How often did your parents kiss/hug each other?

We’ve got a thread about you and your spouse, how about your parents with each other? And did that affect how you are with your spouse?

As for myself, I never saw my parents kiss, hug or even hold hands. I never saw my father put his arm around my mother (or us kids) or any other expression of physical affection. I never even saw them dance together. Throughout their 59-year marriage, they were more like brother and sister. There was a type of love between them, but it wasn’t overtly expressed.

As I said in the other thread, my husband and I can’t keep our hands off each other. Perhaps this is something that skips a generation.

I never saw my parents do any of that, either.

My parents were born circa 1930. I never saw them exhibit great passion for each other (thankfully), but they did frequently touch and hug and kiss in front of me.

My Dad passed away when I was 18 months old, so I can’t answer this directly. My Mother never dated another man and would be almost always be moved to tears when ever she spoke of him. I never doubted their love.

I remember them doing it a few times. Usually after they’d consumed some alcohol, although it would have been no more than a glass of wine because anyone who drinks more than that is an irresponsible alcoholic which is what will happen to me if I don’t straighten up and start taking school seriously.

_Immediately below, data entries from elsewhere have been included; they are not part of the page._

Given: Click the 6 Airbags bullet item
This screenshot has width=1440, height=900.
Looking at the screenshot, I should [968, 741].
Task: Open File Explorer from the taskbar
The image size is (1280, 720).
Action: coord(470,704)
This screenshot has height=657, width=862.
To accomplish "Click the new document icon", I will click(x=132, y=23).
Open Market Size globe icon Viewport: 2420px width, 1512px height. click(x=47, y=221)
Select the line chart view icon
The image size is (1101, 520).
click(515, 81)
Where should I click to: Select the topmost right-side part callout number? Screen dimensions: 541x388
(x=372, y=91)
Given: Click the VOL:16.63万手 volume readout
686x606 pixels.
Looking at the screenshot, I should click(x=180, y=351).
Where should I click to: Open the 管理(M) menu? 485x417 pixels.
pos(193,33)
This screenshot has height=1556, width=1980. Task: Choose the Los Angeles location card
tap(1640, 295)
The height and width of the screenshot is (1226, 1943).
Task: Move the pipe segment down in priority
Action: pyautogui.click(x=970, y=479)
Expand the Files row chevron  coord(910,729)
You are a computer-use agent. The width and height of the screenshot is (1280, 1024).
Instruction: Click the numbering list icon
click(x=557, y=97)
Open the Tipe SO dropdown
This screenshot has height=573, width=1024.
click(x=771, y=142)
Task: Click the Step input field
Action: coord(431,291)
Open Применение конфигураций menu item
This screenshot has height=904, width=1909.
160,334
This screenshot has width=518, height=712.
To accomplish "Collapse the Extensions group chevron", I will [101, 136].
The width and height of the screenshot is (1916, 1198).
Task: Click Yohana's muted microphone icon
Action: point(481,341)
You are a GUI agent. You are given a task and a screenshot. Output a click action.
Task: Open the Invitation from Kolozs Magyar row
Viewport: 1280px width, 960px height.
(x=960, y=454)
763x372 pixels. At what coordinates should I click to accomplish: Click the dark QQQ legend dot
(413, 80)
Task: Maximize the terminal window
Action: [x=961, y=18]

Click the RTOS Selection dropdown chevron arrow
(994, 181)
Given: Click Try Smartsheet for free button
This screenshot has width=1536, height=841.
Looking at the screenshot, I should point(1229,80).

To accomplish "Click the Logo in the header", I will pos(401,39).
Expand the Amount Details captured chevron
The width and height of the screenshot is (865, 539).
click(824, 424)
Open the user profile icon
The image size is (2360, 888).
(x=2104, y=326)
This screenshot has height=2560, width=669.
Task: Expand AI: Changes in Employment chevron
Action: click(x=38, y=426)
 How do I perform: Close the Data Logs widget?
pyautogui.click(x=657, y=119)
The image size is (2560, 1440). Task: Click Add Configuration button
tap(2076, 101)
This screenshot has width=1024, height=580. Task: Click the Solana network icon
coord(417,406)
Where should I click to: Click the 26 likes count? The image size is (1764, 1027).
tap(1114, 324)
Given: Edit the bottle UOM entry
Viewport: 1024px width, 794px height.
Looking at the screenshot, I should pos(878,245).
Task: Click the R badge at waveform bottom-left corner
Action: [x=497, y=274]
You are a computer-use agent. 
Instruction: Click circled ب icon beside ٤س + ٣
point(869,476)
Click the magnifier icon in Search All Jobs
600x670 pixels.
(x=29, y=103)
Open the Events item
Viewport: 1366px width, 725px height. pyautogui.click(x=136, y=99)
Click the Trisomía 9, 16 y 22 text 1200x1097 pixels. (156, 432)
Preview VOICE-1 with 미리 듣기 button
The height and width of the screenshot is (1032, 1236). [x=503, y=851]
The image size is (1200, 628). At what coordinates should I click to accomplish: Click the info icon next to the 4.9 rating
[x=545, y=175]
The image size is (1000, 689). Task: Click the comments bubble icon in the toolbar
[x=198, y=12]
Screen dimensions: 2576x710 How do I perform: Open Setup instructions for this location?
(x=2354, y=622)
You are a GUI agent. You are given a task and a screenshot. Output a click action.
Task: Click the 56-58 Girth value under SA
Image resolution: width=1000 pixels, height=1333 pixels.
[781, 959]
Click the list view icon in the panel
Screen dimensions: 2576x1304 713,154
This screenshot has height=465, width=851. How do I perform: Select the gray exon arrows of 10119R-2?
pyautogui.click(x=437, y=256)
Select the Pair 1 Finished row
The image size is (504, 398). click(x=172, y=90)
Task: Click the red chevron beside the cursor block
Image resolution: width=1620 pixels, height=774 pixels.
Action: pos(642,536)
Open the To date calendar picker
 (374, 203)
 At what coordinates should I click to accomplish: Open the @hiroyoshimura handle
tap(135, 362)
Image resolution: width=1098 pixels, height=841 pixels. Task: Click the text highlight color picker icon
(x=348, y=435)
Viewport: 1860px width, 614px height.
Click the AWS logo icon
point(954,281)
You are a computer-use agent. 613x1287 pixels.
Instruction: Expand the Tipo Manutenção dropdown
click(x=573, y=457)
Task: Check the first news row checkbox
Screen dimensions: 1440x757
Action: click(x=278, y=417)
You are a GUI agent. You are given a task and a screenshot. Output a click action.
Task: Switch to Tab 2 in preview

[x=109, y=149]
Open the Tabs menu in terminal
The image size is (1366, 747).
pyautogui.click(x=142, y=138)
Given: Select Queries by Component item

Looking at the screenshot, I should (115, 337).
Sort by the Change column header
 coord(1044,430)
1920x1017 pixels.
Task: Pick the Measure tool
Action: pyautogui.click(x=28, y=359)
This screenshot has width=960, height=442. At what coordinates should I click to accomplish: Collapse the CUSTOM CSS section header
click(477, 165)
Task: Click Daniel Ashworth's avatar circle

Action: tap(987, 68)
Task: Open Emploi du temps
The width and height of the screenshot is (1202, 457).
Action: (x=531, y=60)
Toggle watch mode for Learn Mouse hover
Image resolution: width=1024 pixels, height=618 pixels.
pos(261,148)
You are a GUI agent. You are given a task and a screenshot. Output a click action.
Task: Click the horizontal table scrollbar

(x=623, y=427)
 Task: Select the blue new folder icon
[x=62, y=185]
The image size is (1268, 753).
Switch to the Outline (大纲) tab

I don’t remember them kissing or hugging much. I just think I wasn’t paying attention, though. I mean, my parents? Ew. I do know they had an active sex life. Don’t ask how I know.

Very frequently, and they’re still together after almost 50 years. I’m probably very lucky.

My parents do so quite frequently, and they’ve been married over 50 years. Their parents also did so.

I don’t think I ever saw my in-laws kiss or hug each other. They got divorced just after we got married.

My parents also hugged and kissed regularly. Like @Jumpbass’s, they had an active sex life. Don’t ask how I know.

Frequently for over 30 years until my father died.

My dad was born in '33, my mom in '40; they married in 1963 (and are still married today). I’d say that public displays of affection between them, when I was a kid, were uncommon, but not unheard of – occasional kisses or hugs in my presence. I don’t remember ever seeing them hold hands while walking together, or anything like that.

My parents were always openly affectionate. At 86, I’d say they still are after 67 years.

We had the parents’ bedroom, the girls’ bedroom and the boys’ bedroom which was down the hall. Talking to my sister, apparently the girls could hear activities at night. Thankfully, we were too far away.

My parents had six children and are obviously very much in love after 56 years of marriage. But the only time I have seen them touch each other (even holding hands) has been on the dance floor.

Oh and when my father has been seriously ill and incapacitated. My mother would help him get up out of bed or a chair safely.

My parents were married in 1960. I remember seeing them kiss at least once a day. My dad always kissed my mom when he left for work. He kissed us kids when he left for work too. We’d still be in bed and he’d come in and kiss us goodbye. That’s a great memory I have of my dad.

My mom was born in 1921, dad in 1919, married in 1944. Four children. I never saw them kiss or hold hands. I often wonder how they had kids??? Even my father admitted my mother was a cold fish. My sister and I don’t remember our mother ever telling us she loved us.

I don’t recall ever seeing them kiss each other, but they hugged each other almost every day, or every work day at least. That was how they greeted each other upon dad returning from work each day. And they are still married after 40-something years, getting close to 50.

By the time I was old enough to take note, I believe I had driven them to the point of “we definitely do not want to deal with any more of that so we just better knock it off with this shit right now.” I might have noticed some affection, but it was quite perfunctory.